Collected data entries
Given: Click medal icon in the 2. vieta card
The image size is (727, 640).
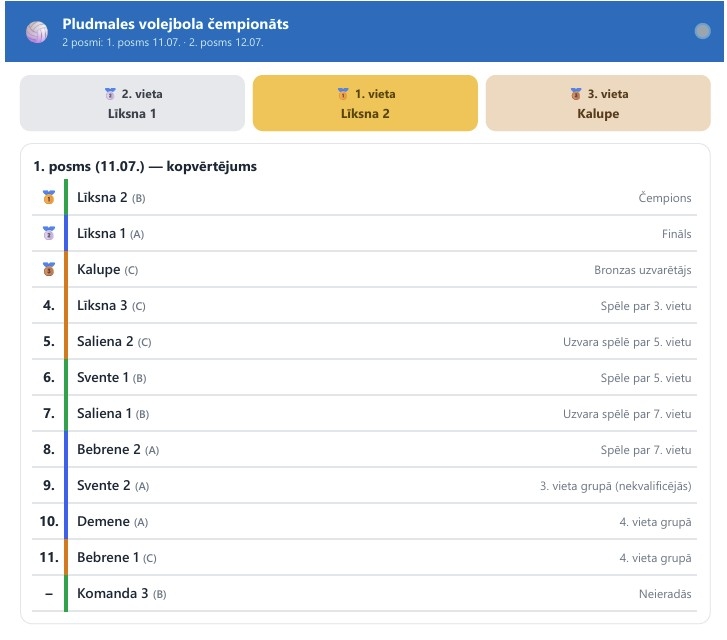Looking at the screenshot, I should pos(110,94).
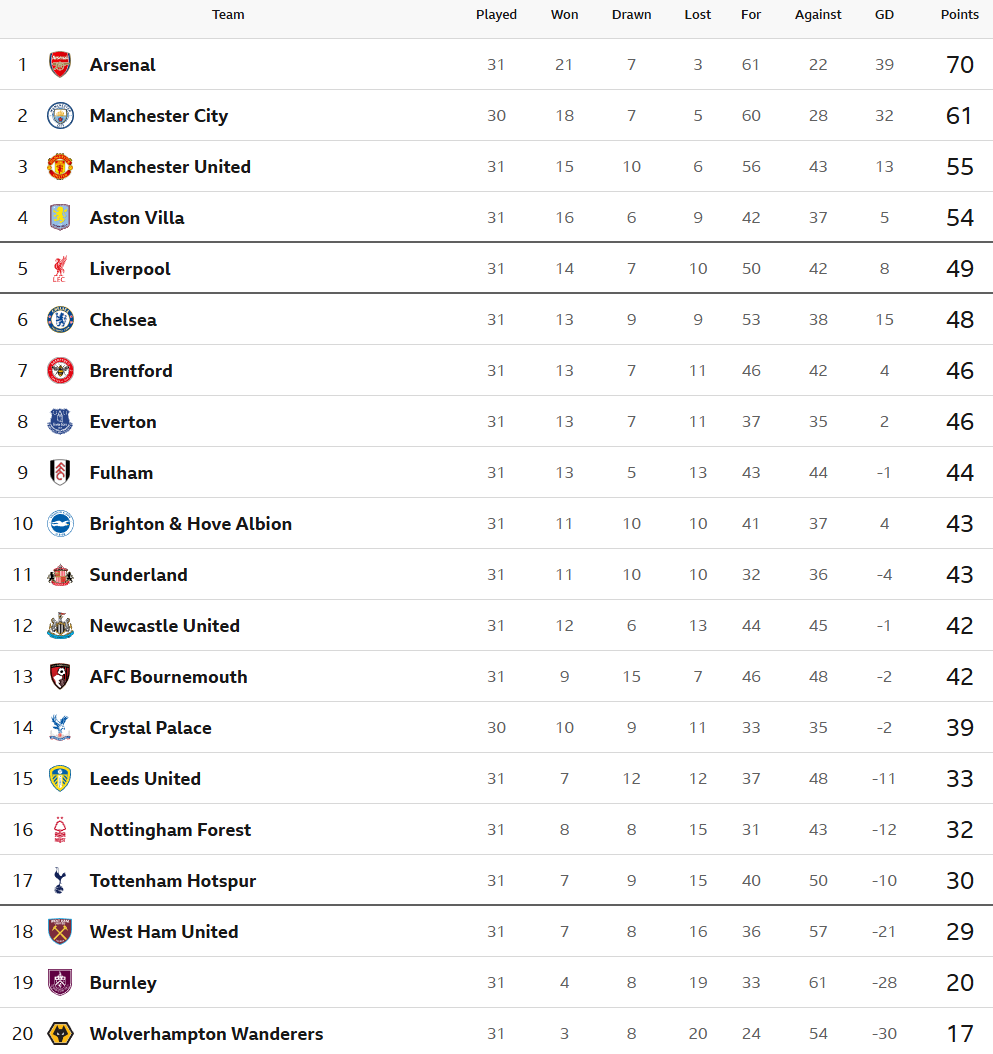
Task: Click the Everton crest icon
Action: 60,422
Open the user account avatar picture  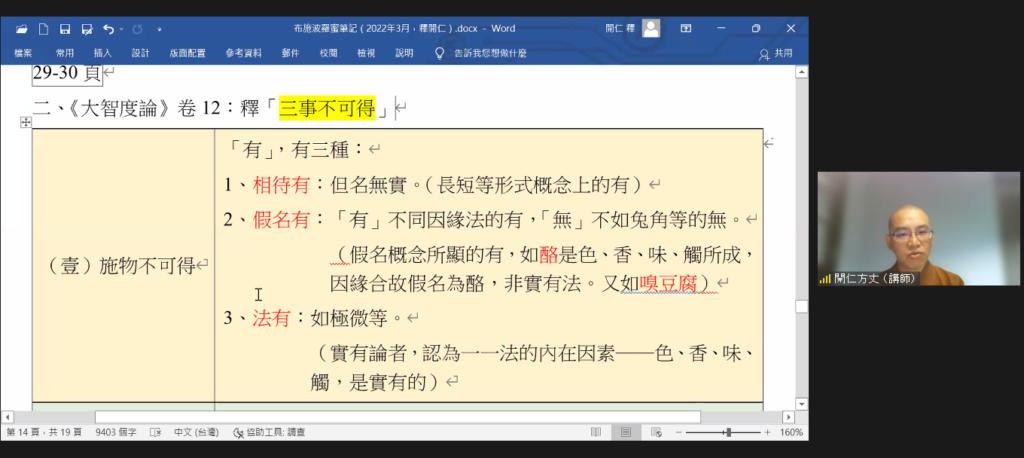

*TASK TO COMPLETE*
Write out the whole of the data exactly; the pictures stay out.

*OUTPUT BELOW*
Given: Click medal icon in the 2. vieta card
The image size is (727, 640).
Looking at the screenshot, I should pos(110,94).
Task: Click the Everton crest icon
Action: 60,422
Open the user account avatar picture  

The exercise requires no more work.